3.4. Acid–base reaction of perovskite halides

In 2016 Nayak et al.129 proposed one of the first approaches for understanding the mechanism of perovskite halide crystallization from solution, as can be seen in Fig. 6a. In their observations, increasing the solution acidity can surpass the supersaturation state of the solutes and in turn decrease the strength of the solvent. This results in the onset of crystallization, which in turn can be decoupled from the changes of temperature. Therefore, the crystallization can be initiated by the change of the solvent and the acid–base equilibria in the solution. In order to achieve high quality perovskite films, Fei Zhang et al.130 used a Lewis acid–base adduct approach as an effective way to control grain size, morphology and to suppress crystal defects.
image file: d0cs01272f-f6.tif
Fig. 6 (a) Schematic of the mechanism for crystallization of perovskite solid phase, where it represents the state of the system at several key points (reproduced with permission from ref. 124, ©2016 Springer Nature). (b) Representation of the Lewis acid (A)–base (B) reaction to form an adduct (A·B) with a dative bond and Lewis bases with different molecule donors (reproduced with permission from ref. 126, ©2016 American Chemical Society). (c) Dielectric constant (red triangles) and Gutmann's donor number (DN, blue circles) of solvents used for perovskite processing (reproduced with permission from ref. 127, ©2017 American Chemical Society).

Other approaches to control the rapid film growth have been carried out by Jin-Wook Lee et al.131 as shown in Fig. 6b, which presents the Lewis acid reaction forming an adduct. In this work, different iodide compounds were dissolved in polar aprotic solvents acting as Lewis basis. DMSO was proven as an intermediate solvent for controlling MAPbI3 morphology and grain size. FAPbI3 perovskite composition found that thiourea was a better solvent-complement than DMSO because of the chemical interaction differences. Hamill et al.132 demonstrated that solvent coordination with Pb2+ is correlated with Lewis basicity, which in turn influences solid-state perovskite formation, as shown in Fig. 6c. They focused on elucidating the role of Lewis basicity of the processing solvent, quantified by Gutmann's donor number, DN, as a strong predictor of a solvent's ability to solvate perovskite precursors.

3.5. Role of common solvents for perovskite crystallization

3.5.1. Two-step deposition method. The choice of solvents used for the preparation of perovskite films is crucial as this profoundly influence on their formation due to Lewis acid–base interactions of the commonly used polar aprotic solvents with the perovskite precursors, especially PbI2, as well as the formation of intermediate films. This in turn also fundamentally influences the quality of the obtained films and therefore device performance.

* **MATERIAL SUPPLIED**:
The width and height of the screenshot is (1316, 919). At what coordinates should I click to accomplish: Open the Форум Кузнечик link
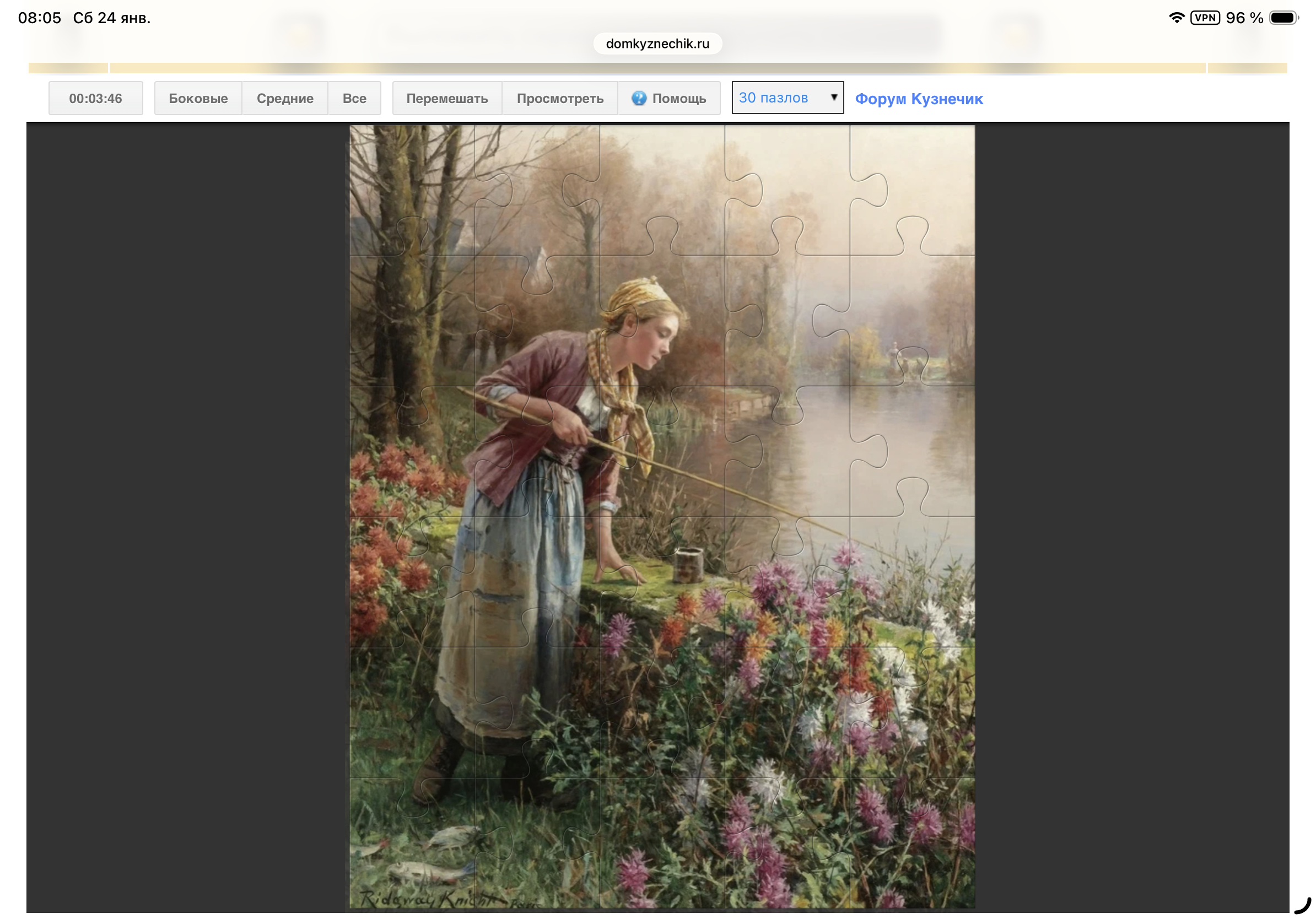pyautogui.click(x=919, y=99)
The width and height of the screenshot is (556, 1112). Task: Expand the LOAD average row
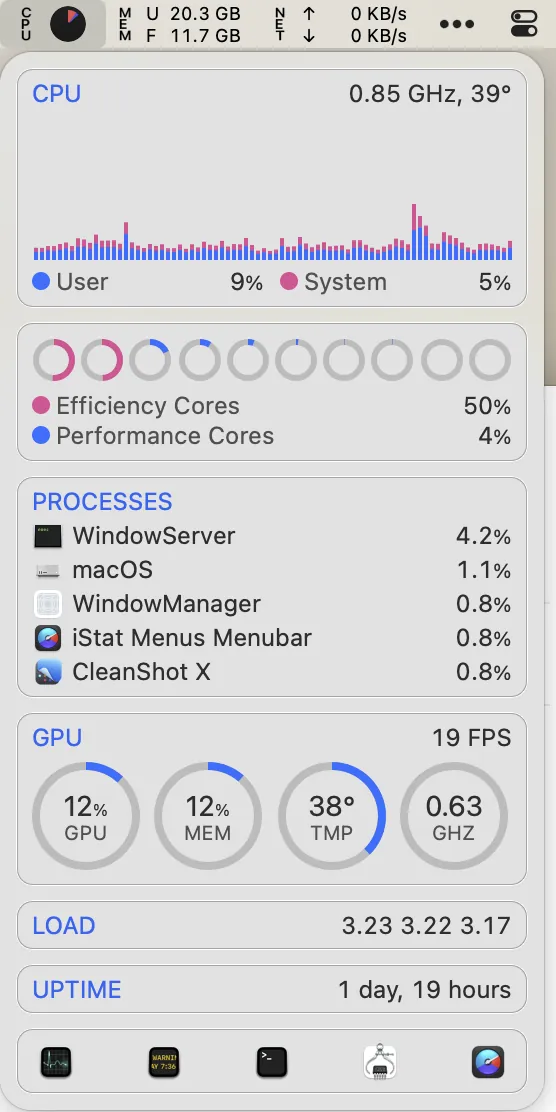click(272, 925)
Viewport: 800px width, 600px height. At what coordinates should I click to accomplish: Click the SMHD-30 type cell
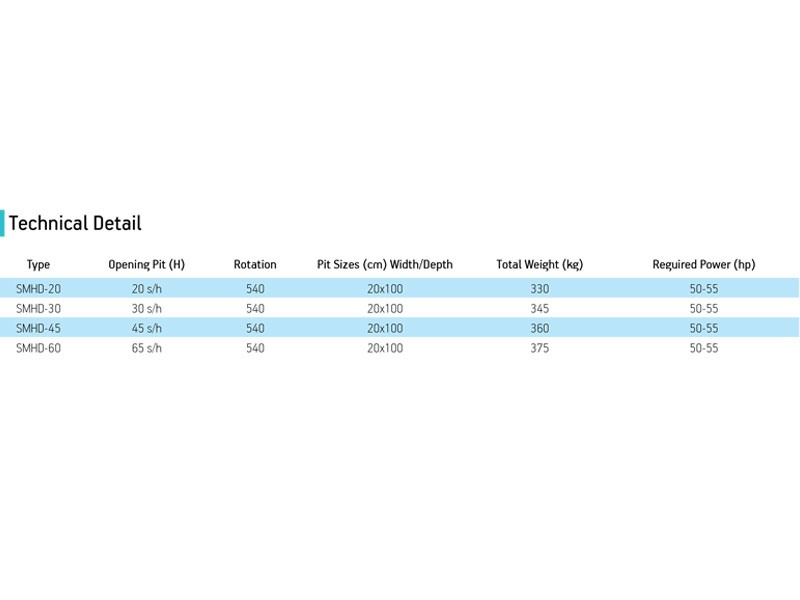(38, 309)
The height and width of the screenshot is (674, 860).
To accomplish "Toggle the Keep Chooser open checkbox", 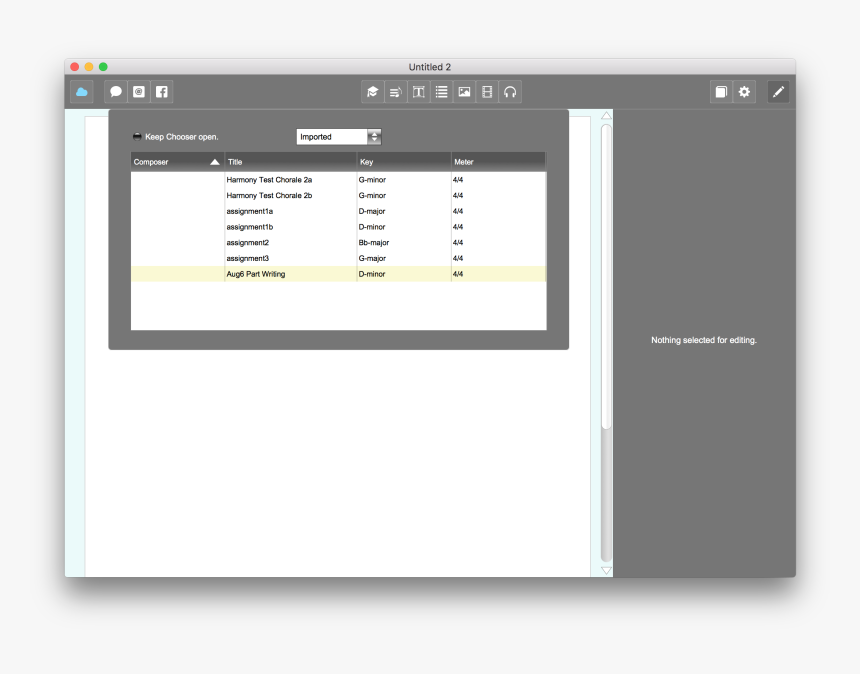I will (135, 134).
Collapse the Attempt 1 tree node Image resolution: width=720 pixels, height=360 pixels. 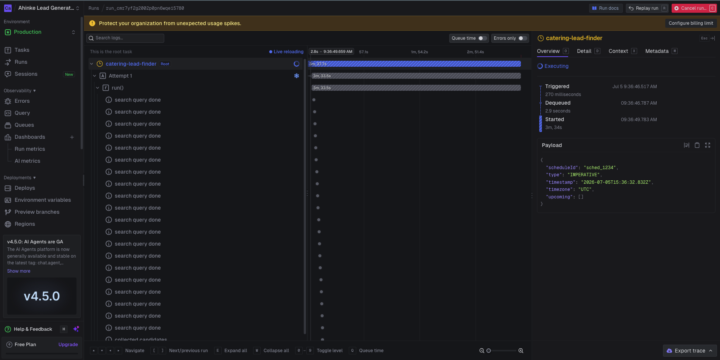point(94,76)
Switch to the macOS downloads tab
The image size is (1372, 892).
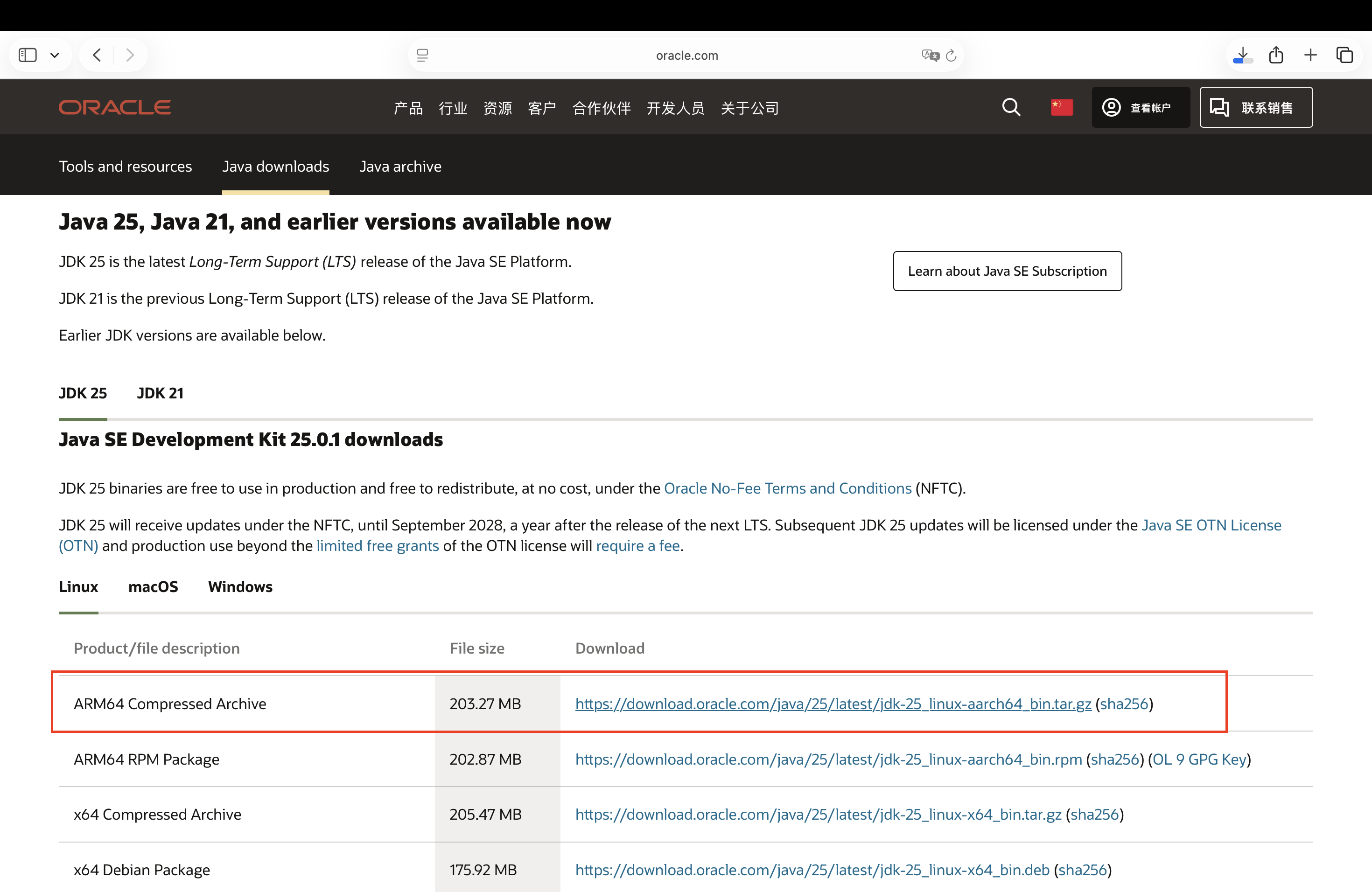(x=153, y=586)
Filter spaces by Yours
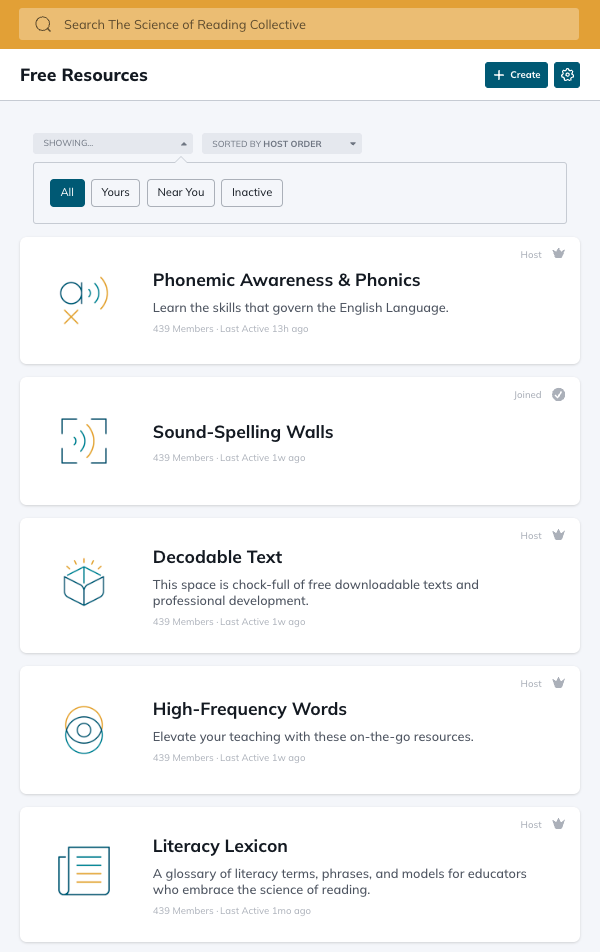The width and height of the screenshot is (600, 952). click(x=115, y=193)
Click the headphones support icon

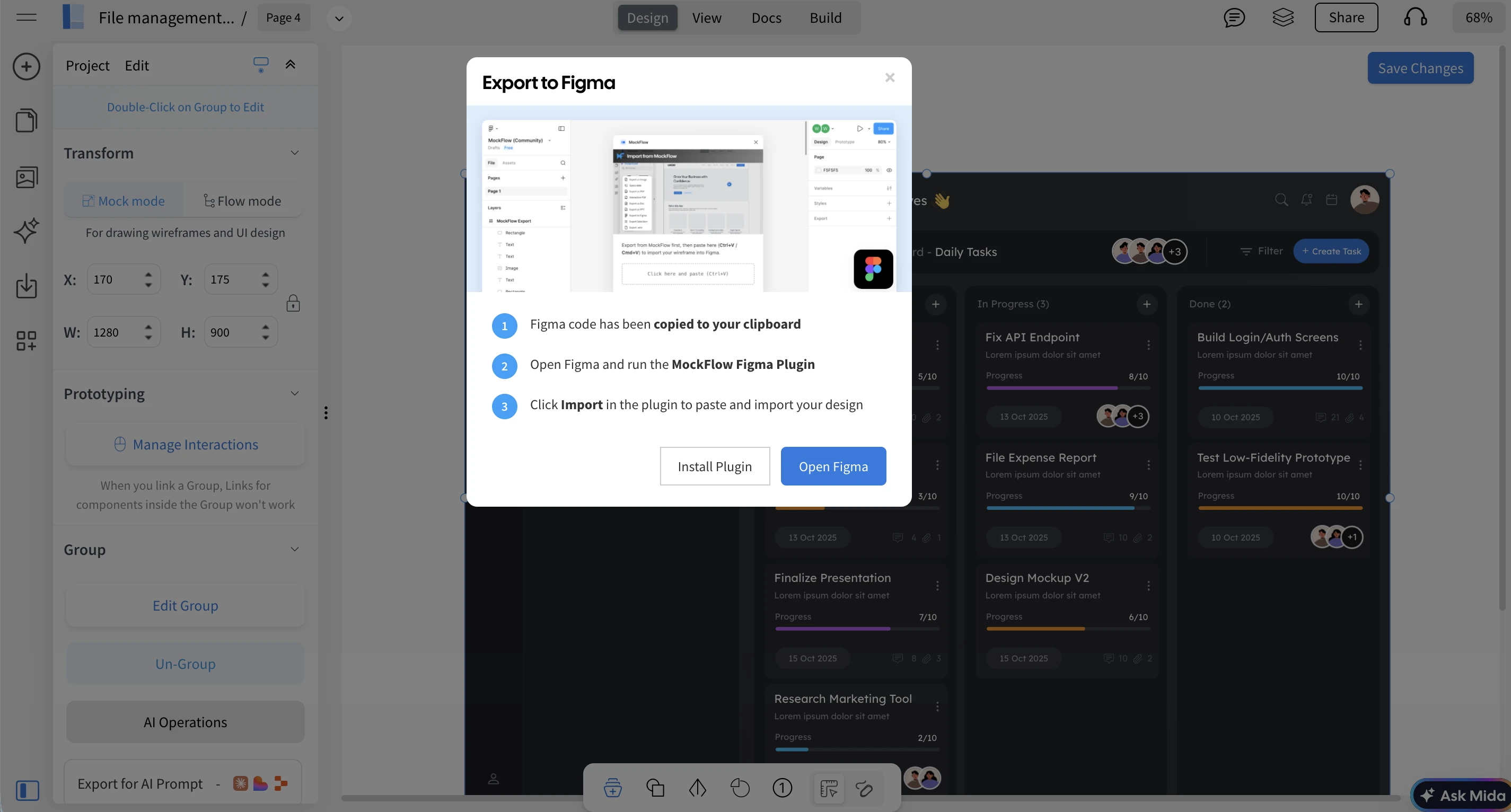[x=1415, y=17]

* **EXERCISE**: Output everything from "3.4. Acid–base reaction" down to "suppress crystal defects." in the perovskite crystallization passage above, copied verbatim.

* **EXERCISE RESULT**:
3.4. Acid–base reaction of perovskite halides

In 2016 Nayak et al.129 proposed one of the first approaches for understanding the mechanism of perovskite halide crystallization from solution, as can be seen in Fig. 6a. In their observations, increasing the solution acidity can surpass the supersaturation state of the solutes and in turn decrease the strength of the solvent. This results in the onset of crystallization, which in turn can be decoupled from the changes of temperature. Therefore, the crystallization can be initiated by the change of the solvent and the acid–base equilibria in the solution. In order to achieve high quality perovskite films, Fei Zhang et al.130 used a Lewis acid–base adduct approach as an effective way to control grain size, morphology and to suppress crystal defects.